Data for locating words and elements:
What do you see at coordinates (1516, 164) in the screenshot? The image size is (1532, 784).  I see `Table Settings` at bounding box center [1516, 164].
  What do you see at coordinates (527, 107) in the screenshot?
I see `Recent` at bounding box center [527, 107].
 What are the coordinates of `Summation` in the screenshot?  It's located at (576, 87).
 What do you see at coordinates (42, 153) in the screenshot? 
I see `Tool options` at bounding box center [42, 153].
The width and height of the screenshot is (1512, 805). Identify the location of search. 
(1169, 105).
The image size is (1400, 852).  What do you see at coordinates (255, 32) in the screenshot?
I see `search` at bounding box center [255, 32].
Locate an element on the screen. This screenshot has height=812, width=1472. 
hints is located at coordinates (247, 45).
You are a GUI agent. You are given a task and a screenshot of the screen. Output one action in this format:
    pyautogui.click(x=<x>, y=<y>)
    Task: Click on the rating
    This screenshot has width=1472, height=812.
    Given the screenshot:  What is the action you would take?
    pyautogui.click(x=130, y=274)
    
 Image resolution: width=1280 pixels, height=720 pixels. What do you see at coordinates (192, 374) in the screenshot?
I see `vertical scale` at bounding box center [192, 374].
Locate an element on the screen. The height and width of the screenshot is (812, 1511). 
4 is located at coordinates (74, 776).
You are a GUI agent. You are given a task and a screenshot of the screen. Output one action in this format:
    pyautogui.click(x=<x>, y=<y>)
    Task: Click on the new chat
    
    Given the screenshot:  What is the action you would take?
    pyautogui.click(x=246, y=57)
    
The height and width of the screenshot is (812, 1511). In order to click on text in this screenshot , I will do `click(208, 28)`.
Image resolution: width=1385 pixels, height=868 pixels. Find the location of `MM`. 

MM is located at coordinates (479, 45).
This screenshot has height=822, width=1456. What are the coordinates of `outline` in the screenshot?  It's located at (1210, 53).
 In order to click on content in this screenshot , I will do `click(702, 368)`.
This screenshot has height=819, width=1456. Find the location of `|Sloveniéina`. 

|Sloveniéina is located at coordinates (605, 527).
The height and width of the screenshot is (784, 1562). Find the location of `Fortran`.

* _Set task_: Can you write out all of the data above again, line for line, without changing a single character?

* _Output below_:
What do you see at coordinates (1516, 164) in the screenshot? The image size is (1532, 784).  I see `Table Settings` at bounding box center [1516, 164].
  What do you see at coordinates (527, 107) in the screenshot?
I see `Recent` at bounding box center [527, 107].
 What are the coordinates of `Summation` in the screenshot?  It's located at (576, 87).
 What do you see at coordinates (42, 153) in the screenshot? 
I see `Tool options` at bounding box center [42, 153].
The width and height of the screenshot is (1512, 805). Identify the location of search. 
(1169, 105).
The image size is (1400, 852).  What do you see at coordinates (255, 32) in the screenshot?
I see `search` at bounding box center [255, 32].
Locate an element on the screen. This screenshot has height=812, width=1472. 
hints is located at coordinates (247, 45).
You are a GUI agent. You are given a task and a screenshot of the screen. Output one action in this format:
    pyautogui.click(x=<x>, y=<y>)
    Task: Click on the rating
    This screenshot has width=1472, height=812.
    Given the screenshot:  What is the action you would take?
    pyautogui.click(x=130, y=274)
    
 Image resolution: width=1280 pixels, height=720 pixels. What do you see at coordinates (192, 374) in the screenshot?
I see `vertical scale` at bounding box center [192, 374].
Locate an element on the screen. The height and width of the screenshot is (812, 1511). 
4 is located at coordinates (74, 776).
You are a GUI agent. You are given a task and a screenshot of the screen. Output one action in this format:
    pyautogui.click(x=<x>, y=<y>)
    Task: Click on the new chat
    
    Given the screenshot:  What is the action you would take?
    pyautogui.click(x=246, y=57)
    
The height and width of the screenshot is (812, 1511). In order to click on text in this screenshot , I will do `click(208, 28)`.
Image resolution: width=1385 pixels, height=868 pixels. Find the location of `MM`. 

MM is located at coordinates (479, 45).
This screenshot has height=822, width=1456. What are the coordinates of `outline` in the screenshot?  It's located at (1210, 53).
 In order to click on content in this screenshot , I will do `click(702, 368)`.
This screenshot has height=819, width=1456. Find the location of `|Sloveniéina`. 

|Sloveniéina is located at coordinates (605, 527).
The height and width of the screenshot is (784, 1562). Find the location of `Fortran`.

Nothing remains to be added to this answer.